My books requirements for an outer measure are:

  1. $ \mu^{\ast}(\varnothing) = 0$,
  2. if $A \subset B \subset X$, then $\mu^{\ast}(A) \leq \mu^{\ast}(B)$, and
  3. if $\{A_n\}$ is an infinite sequence of subsets of $X$, then $\mu^{\ast}\left(\bigcup_n\,A_n\right) \leq \sum_n \, \mu^{\ast}(A_n),$

For instance, two of them, defined on the power set of $\mathbb{R}$, are (from Cohn's book by the way):

$\mu_3^{\ast}(A) = 0$ if $A$ is bounded, and $1$ if $A$ is unbounded.

$\mu_4^{\ast}(A) = 0$ if $A$ is empty, $1$ if $A$ is non-empty and bounded, and $+\infty$ if $A$ is unbounded.

$\mu_5^{\ast}(A) = 0$ if $A$ is countable, $b$ if $A$ is uncountable, where $b$ can equal a finite number or $+\infty$.

First, I am only 90% sure the authors means the reals and no the affinely extended reals: $\mathbb{R} \cup \{-\infty\} \cup \{+\infty\}$??

Now for $\mu_3^{\ast}$,

(1) I am assuming the empty set $\varnothing$ is bounded, or else the first criteria of an outer measure fails (and besides I have read different ideas in different place - most seem to think it is both bounded and unbounded?).
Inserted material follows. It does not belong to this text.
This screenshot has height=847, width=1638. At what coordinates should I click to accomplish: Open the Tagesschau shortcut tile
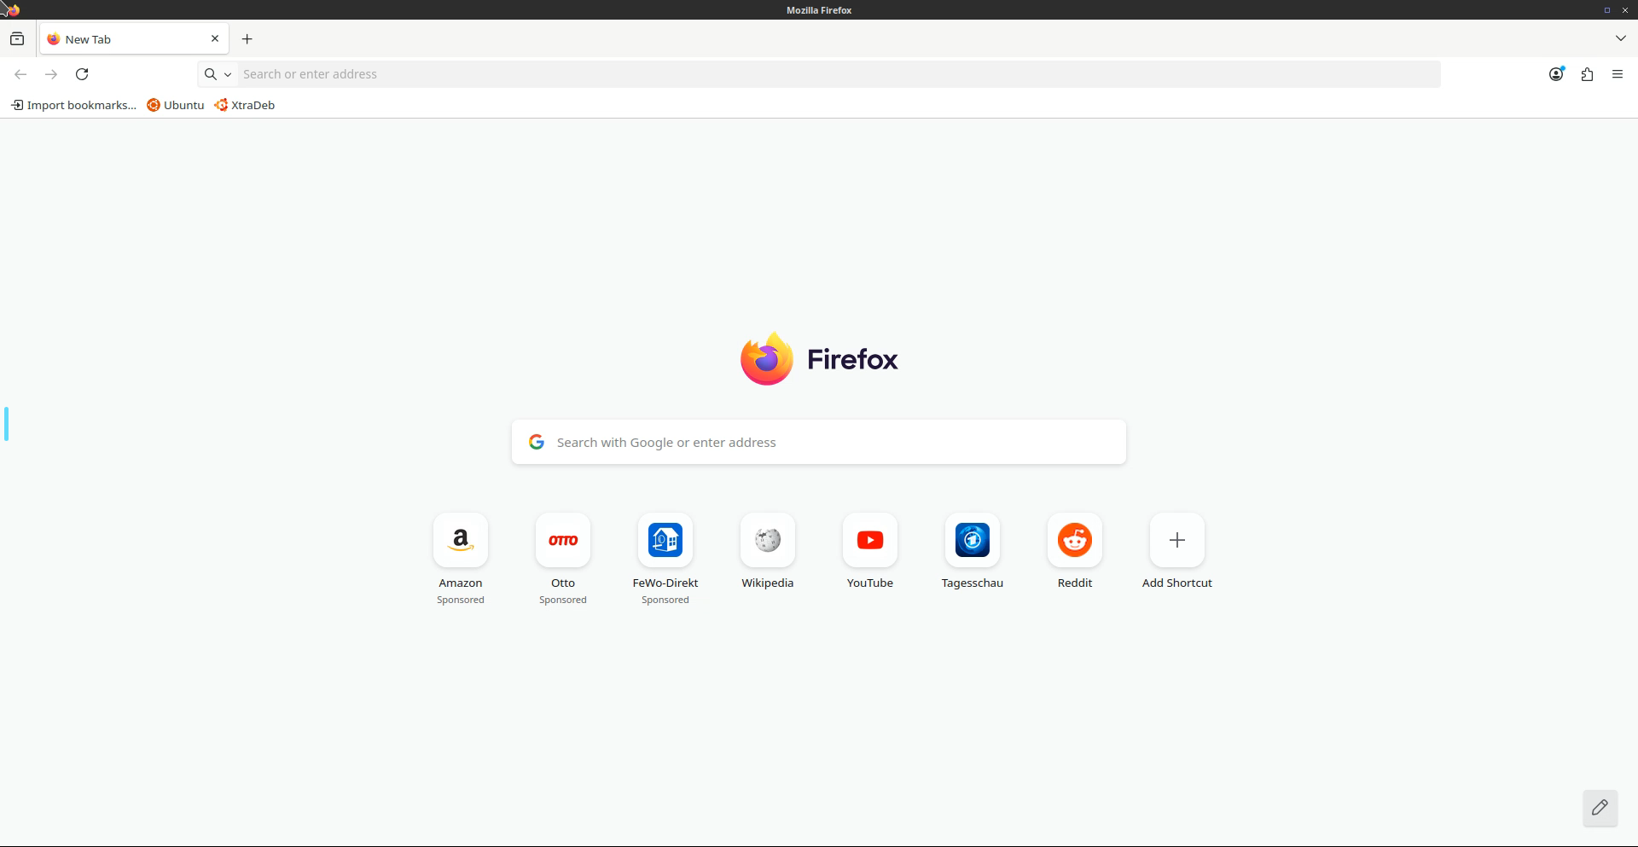[x=972, y=540]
(2) Then for $A \subset B$ (does the author mean proper, as in not $A \subseteq B$??), I can say that the monotonocity inequality is satisfied if they are both the same, bounded or unbounded, and that, since a bounded set (at least on $\mathbb{R}$) cannot contain an unbounded set, the only remaining possibility is if $A$ is bounded and $B$ is unbounded, in which case the inequality is satisfied.

(3) Lastly, it is certain the power set of $\mathbb{R}$ contains bounded sets, but also it contains $\mathbb{R}$ itself, which is unbounded, so the countably infinite union of elements of the power set of $\mathbb{R}$ is 1 (the left-hand side of the inequality). Since there is only one unbounded (a set missing at least one of either left or right boundaries) subset of $\mathbb{R}$(??) then the right-hand side of the inequality is 1.

For $\mu_4^{\ast}$,

(1) same as above

(2) Bounded subsets of $\mathbb{R}$ are of the form $(a,b)$, $[a,b]$, $(a,b]$, or $[a,b)$. So case by case, respecting $A \subset B$ (proper) shows this criteria for outer measure is satisfied:

$\hspace{2cm}$ both bounded: $1 \leq 1$

$\hspace{2cm}$ both unbounded: $+\infty \leq +\infty$, as in $\mu^{\ast}((a,+\infty)) \leq \mu^{\ast}(\mathbb{R})$

$\hspace{2cm}$ $A = \varnothing$ and $B$ is bounded and $B \neq \varnothing$ implies $0 \leq 1$

$\hspace{2cm}$ $A = \varnothing$ and $B$ is unbounded implies $0 \leq +\infty$

$\hspace{2cm}$ $A$ is bounded and $B$ is unbounded implies $1 \leq +\infty$

(3) So for the left hand side of the inequality, $\mu^{\ast}(T:=\cup_n\,A_n)$, I know that $T$ is at least as `big' as $\mathbb{R}$, because $\mathbb{R} \in \mathcal{P}(\mathbb{R})$. Therefore, I think it is either $+\infty$ or a higher cardinality - kind of how the natural numbers are infinite but their power set is $\aleph_0$.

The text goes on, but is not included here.